When a voltage is applied to the thus formed cold cathode 21 and the anode 22, a strong electric field of more than 10⁷ V/cm is generated, and field emission of electrons occurs at the tip end portion.

It should be noted that the combination of the electrode material and the insulating material is not limited to WSi₂ and SiO₂, but W, Mo, W₂C, NbC or HfC, which have a high melting point and a low work function and are difficult to dissolve in the buffer etching solution, can be combined as the electrode material and a material such as glass sheet which is soluble in the buffer etching solution can be combined as the insulating substrate material.

Further, although the conventional photoresist material was used in the present embodiment, after depositing SiO₂ or Si₃N₄ on the surface of a cold cathode material, the material obtained by photoetching these materials can be used as a resist material. When these materials are used for the resist layer, a lateral etching amount of 1 µm or more can be achieved.

If, using the present embodiment of the manufacturing method, an electron source is manufactured that is designed in such a way that several cold cathodes are opposite an anode, an overall average value is obtained even if there are performance fluctuations of individual cold cathodes, so that a stable electron source is provided.

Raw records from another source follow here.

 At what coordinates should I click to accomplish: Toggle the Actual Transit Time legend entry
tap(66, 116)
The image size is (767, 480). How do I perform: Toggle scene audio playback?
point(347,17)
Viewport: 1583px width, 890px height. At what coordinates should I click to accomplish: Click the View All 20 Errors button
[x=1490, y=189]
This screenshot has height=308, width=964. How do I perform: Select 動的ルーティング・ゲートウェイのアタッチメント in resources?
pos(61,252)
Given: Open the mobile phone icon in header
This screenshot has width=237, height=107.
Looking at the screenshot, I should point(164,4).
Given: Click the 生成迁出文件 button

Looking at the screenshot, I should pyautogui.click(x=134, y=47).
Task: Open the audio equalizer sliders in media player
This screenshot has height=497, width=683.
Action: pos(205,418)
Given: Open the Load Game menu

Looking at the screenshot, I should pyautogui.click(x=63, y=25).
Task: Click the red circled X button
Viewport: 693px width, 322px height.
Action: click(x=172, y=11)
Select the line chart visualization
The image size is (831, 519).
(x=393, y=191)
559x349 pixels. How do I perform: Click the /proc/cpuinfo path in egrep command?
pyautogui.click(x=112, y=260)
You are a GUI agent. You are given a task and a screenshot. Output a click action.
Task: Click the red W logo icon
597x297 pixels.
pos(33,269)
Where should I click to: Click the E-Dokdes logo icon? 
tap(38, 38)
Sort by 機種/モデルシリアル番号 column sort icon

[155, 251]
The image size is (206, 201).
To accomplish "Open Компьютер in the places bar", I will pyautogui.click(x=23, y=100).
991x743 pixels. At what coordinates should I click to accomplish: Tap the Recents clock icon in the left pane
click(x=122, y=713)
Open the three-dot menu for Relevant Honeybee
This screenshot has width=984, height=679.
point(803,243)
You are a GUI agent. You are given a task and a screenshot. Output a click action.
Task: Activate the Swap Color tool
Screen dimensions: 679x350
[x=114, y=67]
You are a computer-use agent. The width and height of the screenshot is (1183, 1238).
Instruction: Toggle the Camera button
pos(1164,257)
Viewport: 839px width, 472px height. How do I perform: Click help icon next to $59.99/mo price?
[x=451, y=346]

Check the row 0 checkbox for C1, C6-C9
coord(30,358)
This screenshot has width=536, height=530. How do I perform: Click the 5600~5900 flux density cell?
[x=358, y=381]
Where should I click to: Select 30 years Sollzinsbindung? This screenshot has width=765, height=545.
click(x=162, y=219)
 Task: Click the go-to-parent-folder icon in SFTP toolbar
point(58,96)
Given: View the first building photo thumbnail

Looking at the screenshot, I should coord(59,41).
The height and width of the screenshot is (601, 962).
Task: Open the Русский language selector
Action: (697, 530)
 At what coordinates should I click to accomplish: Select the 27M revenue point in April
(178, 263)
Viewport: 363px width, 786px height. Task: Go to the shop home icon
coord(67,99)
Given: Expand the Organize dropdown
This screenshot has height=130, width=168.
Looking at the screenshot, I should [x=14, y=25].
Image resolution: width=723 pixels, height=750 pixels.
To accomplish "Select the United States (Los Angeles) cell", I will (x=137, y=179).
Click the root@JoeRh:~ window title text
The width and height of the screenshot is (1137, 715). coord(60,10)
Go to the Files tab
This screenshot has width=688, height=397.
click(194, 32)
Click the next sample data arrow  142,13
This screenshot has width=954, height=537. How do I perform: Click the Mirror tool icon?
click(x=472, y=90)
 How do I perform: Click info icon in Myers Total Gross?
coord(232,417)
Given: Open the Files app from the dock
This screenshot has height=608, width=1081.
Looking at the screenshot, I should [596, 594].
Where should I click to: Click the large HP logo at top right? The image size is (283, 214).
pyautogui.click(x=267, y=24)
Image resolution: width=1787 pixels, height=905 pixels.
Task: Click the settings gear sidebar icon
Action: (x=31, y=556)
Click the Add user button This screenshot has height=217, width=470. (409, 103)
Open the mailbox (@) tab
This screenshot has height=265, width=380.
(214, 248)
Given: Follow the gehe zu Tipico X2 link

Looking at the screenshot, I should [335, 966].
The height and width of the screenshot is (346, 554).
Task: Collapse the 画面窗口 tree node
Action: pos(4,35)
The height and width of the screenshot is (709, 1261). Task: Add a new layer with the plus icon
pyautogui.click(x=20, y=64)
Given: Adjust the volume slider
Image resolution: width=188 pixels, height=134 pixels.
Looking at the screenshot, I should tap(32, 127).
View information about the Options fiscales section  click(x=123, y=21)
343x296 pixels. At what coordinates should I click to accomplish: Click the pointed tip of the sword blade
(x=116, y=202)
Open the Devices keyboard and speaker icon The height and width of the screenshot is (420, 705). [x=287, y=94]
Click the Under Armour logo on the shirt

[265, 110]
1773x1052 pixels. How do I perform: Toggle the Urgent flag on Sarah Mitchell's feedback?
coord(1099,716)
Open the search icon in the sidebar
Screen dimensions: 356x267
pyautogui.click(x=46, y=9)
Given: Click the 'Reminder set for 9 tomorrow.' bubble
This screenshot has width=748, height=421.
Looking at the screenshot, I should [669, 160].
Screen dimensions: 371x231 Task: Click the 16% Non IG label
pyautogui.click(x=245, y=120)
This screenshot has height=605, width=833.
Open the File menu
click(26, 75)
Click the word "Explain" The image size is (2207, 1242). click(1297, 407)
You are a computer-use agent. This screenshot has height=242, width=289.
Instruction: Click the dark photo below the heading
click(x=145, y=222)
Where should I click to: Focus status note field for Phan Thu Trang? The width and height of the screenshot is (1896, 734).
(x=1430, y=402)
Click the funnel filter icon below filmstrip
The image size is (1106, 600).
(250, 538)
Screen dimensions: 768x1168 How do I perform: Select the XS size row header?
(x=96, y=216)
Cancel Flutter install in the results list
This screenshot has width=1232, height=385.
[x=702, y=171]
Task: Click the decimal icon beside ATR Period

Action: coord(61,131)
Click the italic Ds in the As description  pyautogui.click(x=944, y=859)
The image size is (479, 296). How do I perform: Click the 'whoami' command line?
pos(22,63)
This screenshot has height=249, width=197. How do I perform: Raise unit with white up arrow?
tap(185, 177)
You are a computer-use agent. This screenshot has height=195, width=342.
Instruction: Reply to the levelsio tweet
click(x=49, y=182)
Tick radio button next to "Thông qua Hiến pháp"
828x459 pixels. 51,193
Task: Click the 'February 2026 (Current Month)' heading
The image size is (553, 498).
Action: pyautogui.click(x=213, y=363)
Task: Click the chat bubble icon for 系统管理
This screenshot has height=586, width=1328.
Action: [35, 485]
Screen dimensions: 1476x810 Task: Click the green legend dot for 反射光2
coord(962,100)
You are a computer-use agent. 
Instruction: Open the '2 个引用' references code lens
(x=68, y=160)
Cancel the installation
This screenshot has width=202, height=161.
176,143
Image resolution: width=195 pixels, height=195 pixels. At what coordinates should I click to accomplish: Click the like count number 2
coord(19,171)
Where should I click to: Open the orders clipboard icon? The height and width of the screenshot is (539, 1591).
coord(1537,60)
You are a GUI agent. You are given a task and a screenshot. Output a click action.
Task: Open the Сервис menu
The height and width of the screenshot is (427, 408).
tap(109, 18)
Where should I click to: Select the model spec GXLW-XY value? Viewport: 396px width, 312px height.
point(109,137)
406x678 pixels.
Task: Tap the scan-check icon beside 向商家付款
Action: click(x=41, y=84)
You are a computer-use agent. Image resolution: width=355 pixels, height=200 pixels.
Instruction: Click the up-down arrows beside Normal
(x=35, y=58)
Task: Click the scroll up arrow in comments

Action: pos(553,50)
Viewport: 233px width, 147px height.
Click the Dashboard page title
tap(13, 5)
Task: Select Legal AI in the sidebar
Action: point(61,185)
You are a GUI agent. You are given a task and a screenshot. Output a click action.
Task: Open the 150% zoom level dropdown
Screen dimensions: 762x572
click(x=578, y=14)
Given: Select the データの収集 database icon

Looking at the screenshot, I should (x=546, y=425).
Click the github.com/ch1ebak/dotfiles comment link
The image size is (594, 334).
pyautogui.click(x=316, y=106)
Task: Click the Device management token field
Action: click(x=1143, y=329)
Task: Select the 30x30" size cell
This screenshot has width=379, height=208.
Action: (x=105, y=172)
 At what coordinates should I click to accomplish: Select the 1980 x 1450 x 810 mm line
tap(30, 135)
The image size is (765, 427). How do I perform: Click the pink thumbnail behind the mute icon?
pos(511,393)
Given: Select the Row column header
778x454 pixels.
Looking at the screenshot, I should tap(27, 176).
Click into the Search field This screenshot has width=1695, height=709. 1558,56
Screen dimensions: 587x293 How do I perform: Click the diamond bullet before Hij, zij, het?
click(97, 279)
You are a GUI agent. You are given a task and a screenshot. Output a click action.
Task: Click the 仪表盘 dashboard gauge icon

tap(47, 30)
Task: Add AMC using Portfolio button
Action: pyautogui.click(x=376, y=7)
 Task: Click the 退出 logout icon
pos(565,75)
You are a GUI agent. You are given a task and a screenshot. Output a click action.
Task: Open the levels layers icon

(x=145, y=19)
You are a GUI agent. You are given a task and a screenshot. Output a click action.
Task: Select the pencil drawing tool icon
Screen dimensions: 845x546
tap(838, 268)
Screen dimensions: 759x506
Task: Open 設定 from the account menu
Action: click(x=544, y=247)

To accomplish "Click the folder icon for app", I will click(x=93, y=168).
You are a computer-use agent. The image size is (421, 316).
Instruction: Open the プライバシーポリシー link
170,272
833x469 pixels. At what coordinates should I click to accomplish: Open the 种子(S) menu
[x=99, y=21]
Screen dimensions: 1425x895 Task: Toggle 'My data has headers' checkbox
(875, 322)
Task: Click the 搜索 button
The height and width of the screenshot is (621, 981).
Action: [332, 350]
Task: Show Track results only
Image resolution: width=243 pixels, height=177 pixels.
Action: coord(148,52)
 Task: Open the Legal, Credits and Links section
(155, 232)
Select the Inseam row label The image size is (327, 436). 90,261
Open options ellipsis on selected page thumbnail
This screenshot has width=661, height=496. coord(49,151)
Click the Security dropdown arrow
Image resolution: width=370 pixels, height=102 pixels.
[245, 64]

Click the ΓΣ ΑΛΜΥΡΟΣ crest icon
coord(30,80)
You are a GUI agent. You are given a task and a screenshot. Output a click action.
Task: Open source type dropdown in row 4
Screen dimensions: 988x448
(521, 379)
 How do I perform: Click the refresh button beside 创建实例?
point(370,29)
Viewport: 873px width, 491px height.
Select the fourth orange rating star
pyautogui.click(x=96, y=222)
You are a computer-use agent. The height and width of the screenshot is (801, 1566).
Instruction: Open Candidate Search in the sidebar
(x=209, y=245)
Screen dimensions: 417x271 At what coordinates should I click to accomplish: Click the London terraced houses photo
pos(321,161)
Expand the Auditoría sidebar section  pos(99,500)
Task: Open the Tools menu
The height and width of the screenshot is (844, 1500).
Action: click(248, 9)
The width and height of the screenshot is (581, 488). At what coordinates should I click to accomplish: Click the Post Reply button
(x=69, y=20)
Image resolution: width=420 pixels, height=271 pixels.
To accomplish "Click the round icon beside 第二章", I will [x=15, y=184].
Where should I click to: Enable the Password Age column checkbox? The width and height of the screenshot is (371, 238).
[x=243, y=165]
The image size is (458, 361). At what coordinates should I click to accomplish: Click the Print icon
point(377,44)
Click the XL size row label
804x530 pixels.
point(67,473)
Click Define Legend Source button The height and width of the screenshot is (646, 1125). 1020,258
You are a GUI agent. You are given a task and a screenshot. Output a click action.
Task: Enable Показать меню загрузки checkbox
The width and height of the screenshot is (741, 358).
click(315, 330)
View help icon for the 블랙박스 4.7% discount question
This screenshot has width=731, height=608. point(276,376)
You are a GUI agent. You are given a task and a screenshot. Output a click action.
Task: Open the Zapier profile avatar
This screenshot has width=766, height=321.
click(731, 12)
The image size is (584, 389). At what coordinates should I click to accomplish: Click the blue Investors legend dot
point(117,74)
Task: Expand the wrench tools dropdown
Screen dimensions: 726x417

Significance of the invention

According to the present invention, even without using a submicron microfabrication technique such as FIB, a cold cathode having a pointed end portion with a radius of curvature of less than 0.1 µm can be uniformly and repeatably manufactured, so that an electron source capable of causing field emission of electrons at a low voltage below 100 V can be obtained. By using this electron source, it becomes possible to manufacture a high-speed switching element and a display element at a low cost.

Claims (5)

1. A planar cold cathode (1) for generating electron emission in a field, comprising a planar cold cathode (4) and an anode (5) formed on an insulating substrate (6) so as to face each other, the cold cathode (4) having substantially triangular convex portions projecting toward the anode, characterized in that at least one of the two pointed ends (2, 3) of each of the convex portions defined by the main planes of the cold cathode (4) has a radius of curvature of 0.1 µm or less, and that said one pointed end of each of the convex portions is formed so as to project toward the anode (5) further than the other pointed end (2, 3) thereof. 2. A manufacturing method for a cold cathode, comprising the following steps: Forming a resist layer (11) on a layer (9) of a conductive material provided on an insulating layer (8), the resist layer (11) having two regions (10, 12) which are separated from one another and have a shape similar to that of a cold cathode to be formed with substantially triangular, convex regions or similar to that of an anode to be formed; Etching the layer (9) of conductive material using the isotropic etching technique, the lateral etching depth of which is at least greater than the radius of curvature of the pointed end of each triangular, convex region (10) of the resist layer; and Removing the resist layer. 3. A manufacturing method according to claim 2, wherein each triangular convex portion of the cold cathode has two sharp pointed ends (2, 3) defined by its main planes, at least one of the two sharp pointed ends (2, 3) having a radius of curvature of 0.1 µm or less. 4. Manufacturing method according to claim 3, wherein one of the two sharp pointed ends (2, 3) is formed so that it projects further onto the anode than the other. 5. A manufacturing method according to claim 2, further comprising a step of removing portions of the insulating substrate (3) located below the periphery of corresponding triangular convex portions of the cold cathode by using the isotropic etching technique so that each of the tip ends thereof overhangs the etched portion of the insulating substrate.